Sri Lanka -- Geography --
Official Name: Democratic Socialist Republic of Sri Lanka
Capital City: Sri Jayewardenepura Kotte (legislative capital), Colombo
Languages: Sinhala (official), Tamil, English
Official Currency: Sri Lanka Rupee
Religions: Buddhism, Hinduism, Christianity, Islam
Land Area: 64,740 sq km
Landforms: mostly low, flat to rolling plain; mountains in south-central interior
Land Divisions: 8 provinces; Central, North Central, North Eastern, North Western, Sabaragamuwa, Southern, Uva, Western
Sri Lanka -- History --
The first Sinhalese arrived in Sri Lanka late in the 6th century B.C. probably from northern India. Buddhism was introduced in about the mid-third century B.C., and a great civilization developed at the cities of Anuradhapura (kingdom from circa 200 B.C. to circa A.D. 1000) and Polonnaruwa (from about 1070 to 1200). In the 14th century, a south Indian dynasty established a Tamil kingdom in northern Sri Lanka. The coastal areas of the island were controlled by the Portuguese in the 16th century and by the Dutch in the 17th century. The island was ceded to the British in 1796, became a crown colony in 1802, and was united under British rule by 1815. As Ceylon, it became independent in 1948; its name was changed to Sri Lanka in 1972. Tensions between the Sinhalese majority and Tamil separatists erupted into war in 1983. Tens of thousands have died in the ethnic conflict that continues to fester. After two decades of fighting, the government and Liberation Tigers of Tamil Eelam (LTTE) formalized a cease-fire in February 2002 with Norway brokering peace negotiations. Violence between the LTTE and government forces intensified in 2006 and the government regained control of the Eastern Province in 2007. In January 2008, the government officially withdrew from the ceasefire, and has begun engaging the LTTE in the northern portion of the country.
Sri Lanka -- Economy --
Sri Lanka is a lower-middle income developing nation with a gross domestic product of about $32 billion. This translates into a per capita income of $1,600. Sri Lanka's 91% literacy rate in local languages, and life expectancy of 72 years rank well above those of India, Bangladesh, and Pakistan. English language ability is relatively high but has declined significantly since the 1970s.

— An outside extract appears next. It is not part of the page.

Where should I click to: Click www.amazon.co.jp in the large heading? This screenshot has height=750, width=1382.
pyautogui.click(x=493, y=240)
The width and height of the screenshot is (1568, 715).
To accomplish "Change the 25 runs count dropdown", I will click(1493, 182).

Sri Lanka's income inequality is severe, with striking differences between rural and urban areas. About 15% of the country's population of 20.1 million remains impoverished. Civil conflict, falling agricultural labor productivity, lack of income-earning opportunities for the rural population, high inflation and poor infrastructure outside the Western Province are impediments to poverty reduction.
In 1978, Sri Lanka shifted away from a socialist orientation and opened its economy to foreign investment. But the pace of reform has been uneven. A period of aggressive economic reform under the UNP-led government that ruled from 2002 to 2004 was followed by a more statist approach under former President Chandrika Kumaratunga and current President Mahinda Rajapaksa.
Despite a brutal civil war since 1983, economic growth has averaged around 4.5%. In 2001, however, GDP growth was negative 1.4%--the only contraction since independence. Growth recovered to 4.0% in 2002. Following the 2002 ceasefire and subsequent economic reforms, the economy grew more rapidly, recording growth rates of 6.0% in 2003 and 5.4% in 2004. The December 2004 Indian Ocean tsunami killed 32,000 people, displaced 443,000, and caused an estimated $1 billion in damage. The tsunami's overall economic impact was less severe than originally feared, with the economy growing by 6% in 2005 as the damage was offset by the reconstruction effort. The economic situation in Sri Lanka is stable, but hampered by the resumption of hostilities between the government and the LTTE, escalating oil prices, and high inflation and interest rates. GDP grew by 6.8% in 2007, down from 7.7% growth in 2006. Sri Lanka's key exports such as garments and tea performed well. Remittances from foreign workers, estimated at $2.5 billion, also helped the economy.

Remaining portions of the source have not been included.